Und in Deutschland angekommen, sollten sie schnell eine Chance bekommen zu arbeiten. Denn nicht nur angeworbene Fachkräfte oder gut verdienende Migranten mit Blue Card sollen in Zeiten von demographischem Wandel und Fachkräftemangel einen Arbeitsplatz bekommen, auch Flüchtlinge sollen so schnell wie nur möglich die Chance haben, sich eine neue Existenz aufzubauen, findet Rita Süssmuth. "Sie wollen gebraucht werden. Ich bin viel mit Flüchtlingen zusammengekommen und habe gesehen, wie stark viele Menschen sind und sein wollen. Sie sind tausende von Kilometern geflüchtet, sind fast verdurstet, haben Schreckliches erlebt, wurden zum Teil wieder zurückgeschickt, flüchteten erneut. Das sind Menschen, die eine Stärke entwickelt haben, die ihnen selbst, aber auch uns hilft."

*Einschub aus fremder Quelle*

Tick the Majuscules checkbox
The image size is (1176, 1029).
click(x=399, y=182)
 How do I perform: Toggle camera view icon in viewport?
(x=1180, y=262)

Wie wichtig das Gefühl sei, angekommen und aufgenommen zu sein, könne man täglich erleben, erklärt Rita Süssmuth und erzählt von ihrem Enkel, als der mit der Familie ins Ausland gezogen ist: "Am Anfang war er völlig verloren. Er war fünf, und ich dachte mir immer: dieses traurige Kind. Als ich drei Monate später zu Besuch kam, öffnete er mir die Tür und sagte 'Oma Rita, ich hab' einen Freund!' In dem Moment merkte ich, er war angekommen und konnte sich mit diesem Freund auf Englisch verständigen. – Man muss den Menschen die Chance geben, nicht nur in geschlossenen Unterrichtsräumen unter sich zu bleiben und Deutsch zu lernen, sondern Erfahrungen im Alltag machen zu können."

Reinhard Mohn Preis

Rita Süssmuth, die als Brückenbauerin zwischen politischen Lagern, zwischen Politik, Wirtschaft und Zivilgesellschaft und zwischen den Religionen in diesem Jahr den Reinhard Mohn Preis erhält, wünscht sich für die Zukunft beim Thema Einwanderung Antworten auf die Frage, wie allen Einwanderern und Flüchtlingen Chancen für ein neues Leben gegeben werden können: "Ich wünsche mir jetzt eine breite politische Debatte, mit den Bürgerinnen und Bürgern unseres Landes, unter Beteiligung von Arbeitgebern, Gewerkschaften, mit unseren Verbänden und Vereinen. Wir müssen und können Vielfalt gestalten. Homogene Deutsche sind wir in unserer Geschichte nie gewesen."

Rita Süssmuth ist noch häufig in Berlin, wohnt in einem kleinem Appartement. Auf ihrem Schreibtisch liegt viel Arbeit. Rastlos wirkt sie nicht. Im Gegenteil. Man glaubt ihr, wenn sie über sich selber sagt: "Ich bin dankbar für den Weg, den ich zunächst in der Wissenschaft und dann in der Politik gehen konnte. Ich habe Widerstände und Erfolge erlebt, bin Menschen mit unterschiedlichen Biografien begegnet. Veränderungen sind möglich, wir sind nicht ohnmächtig. Ich höre nicht auf zu lernen, versuche aber vor allem, mir selbst treu zu bleiben und das zu vertreten, wovon ich überzeugt bin."